Arsenal have steadily made a small collection of people staggeringly rich. They’ve achieved more for less than any other club in the Premiership, finishing high enough up the table and staying long enough in the CL to bring in huge sums of money, whilst investing far less in their squad, and their squad’s wages, than their rivals. They’ve watched club after club outspend them in the premiership, and player after player thank them for transforming him from sparkling child to millionaire man by leaving the moment someone offers them a few (or a lot) thousands of pounds more a week than the thousands of pounds a week they already earn each week.
Amongst this Wenger has competed successfully, he’s sold players for more than they cost, he’s moulded a side that play attractive football and he has never, once, like a true solider blamed his superiors. In fact he has been the most marvellous general. And because of that it is very easy to believe Arsenal begins and ends with him. But come on people, and especially you Richard Williams and other sports journalists who believe they are worthy of the second half of that title. Arsenal, like all Premiership sides, begin with the man who writes the cheque.
“Ah but he’s got money to spend” you say.
Not on giving Nasri enough money to keep him. Or on the kind of wages Modric would ask for if he were to replace Fabregas.

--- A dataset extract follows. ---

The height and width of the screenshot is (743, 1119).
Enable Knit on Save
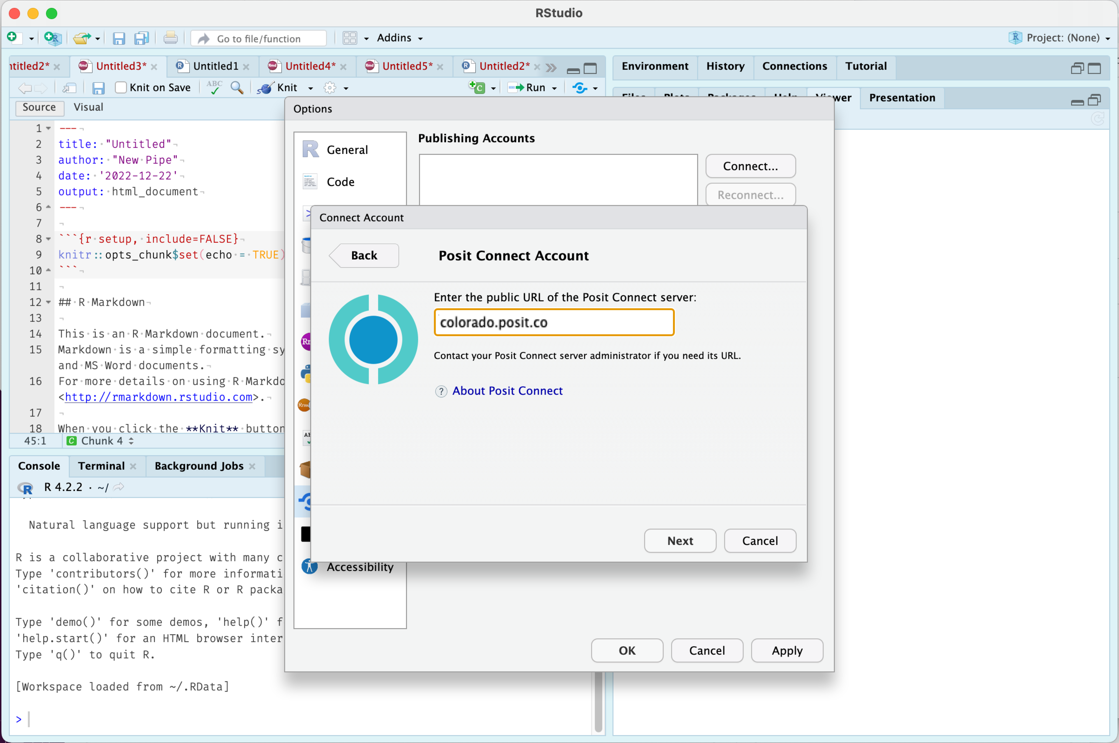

As the Glazers continue to run Man Utd like their personal chequing account they will continue to bankroll the wages necessary to keep and bring in top talent. Like the £20m Rooney costs a year (and just imagine what that has done for the wage demands of his teammates). Because without the club’s success it will simply collapse. Arsenal however does not exist to fund it’s owners existing businesses or to allow them to live in the style they are accustomed to while those businesses fail, nor does it exist as a plaything (and as a means to acceptance in a western state) for a billionaire owner. Arsenal exists to make a small collection of very rich people richer. And when that’s threatened (or like David Dean they feel they’ve earned enough thank you very much) they will sell. Until then every Arsenal fan out there needs to wake up, stop being so fucking short sighted and pray to God that the only manager able to keep Arsenal competing with clubs with so much more money to spend stays. I hope he goes. The complaining, booing and failure to hold the board accountable doesn’t suggest Arsenal deserve him.

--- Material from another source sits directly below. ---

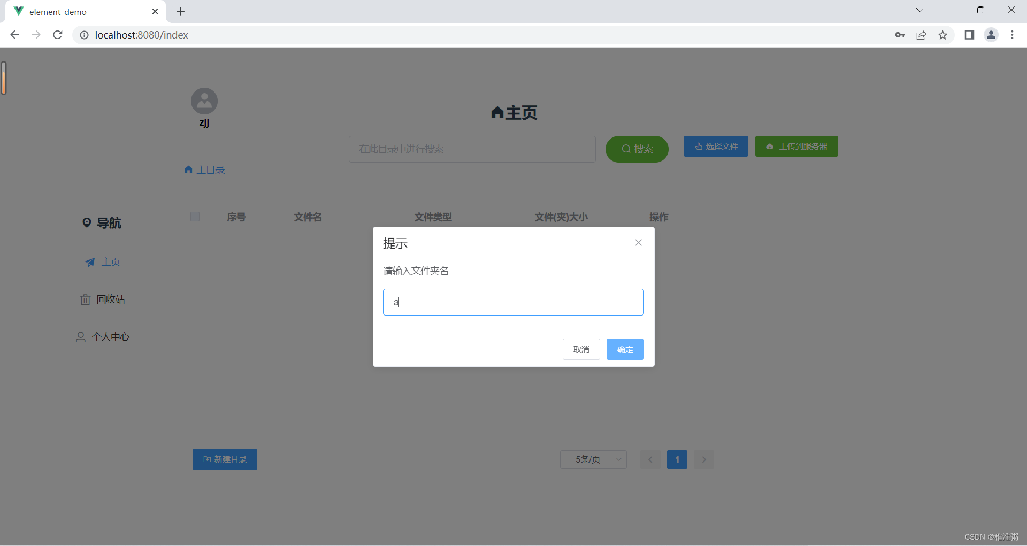Click the cloud upload icon on 上传到服务器 button
The width and height of the screenshot is (1027, 546).
770,146
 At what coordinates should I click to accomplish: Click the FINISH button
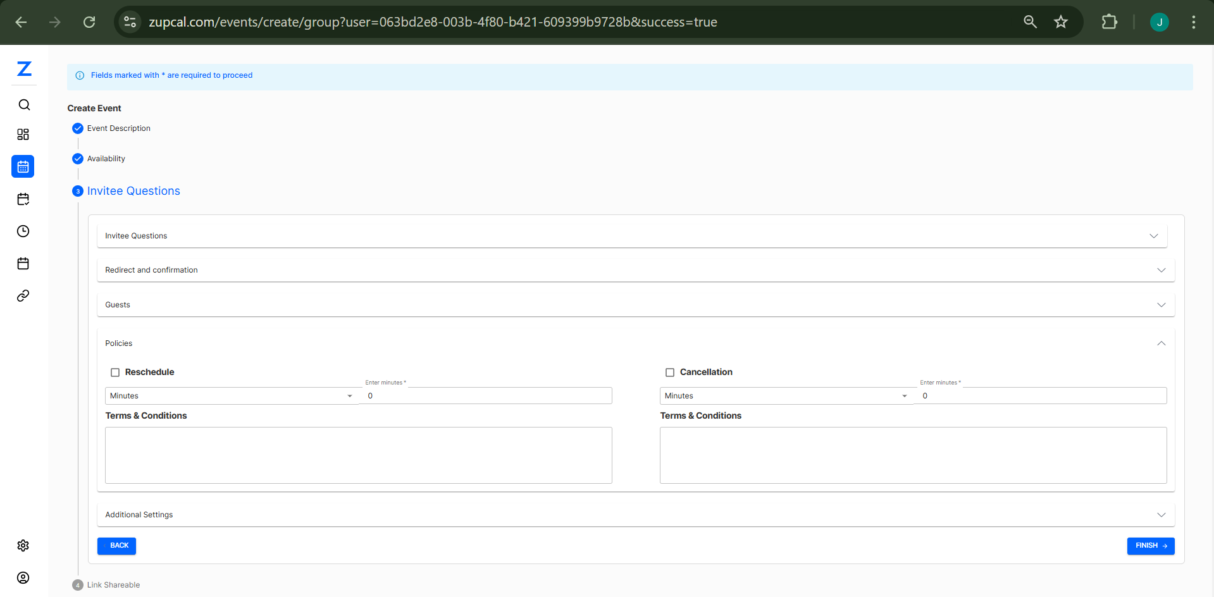pos(1150,545)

Time and again we’ve seen boardroom instability cause ructions on the pitch. Liverpool being one prime example. Arsenal have had all sorts of things going on and now have two new owners. I wouldn’t be as harsh on some of the people who have now gone – Danny Fiszman and Ken Friar are no longer of this earth, and were the architects of the plan we were all sold on. Move to a bigger stadium to compete with the big boys, get cash from redeveloping the land at Highbury and around Ashburton Grove, stick with youngsters until money would permit competing for the biggest signings. This plan seemed to be working, almost. There was a promise of things to come there. However, now Fiszman and Friar have gone and we are left with silent Stan owning most of the club, and Usmanov most of the rest, we are in a new era, one that has been destabilising for the club for some time now. It is very easy to blame Wenger because he takes all the flak, but it is behind the scenes that you have to wonder what’s going on.

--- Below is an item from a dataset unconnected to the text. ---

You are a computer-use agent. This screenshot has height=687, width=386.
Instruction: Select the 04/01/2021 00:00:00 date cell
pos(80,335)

Are we being deliberately run down? Everything is certainly being squeezed – 6% rises in ticket prices, the most expensive stadium in the country by far to go and visit, about £70m made from players sold this year alone (add to that the £40m from Adebayor and Toure). Where’s that money going? I, frankly, cannot believe it is Arsene Wenger ’sticking to his principles’ that means this money isn’t being spent. Not long before the board last said the usual “there is money there for signings” we reported a loss for the first time in a long time.
Something is up.
Hopefully it’s not Arsene’s time at the club.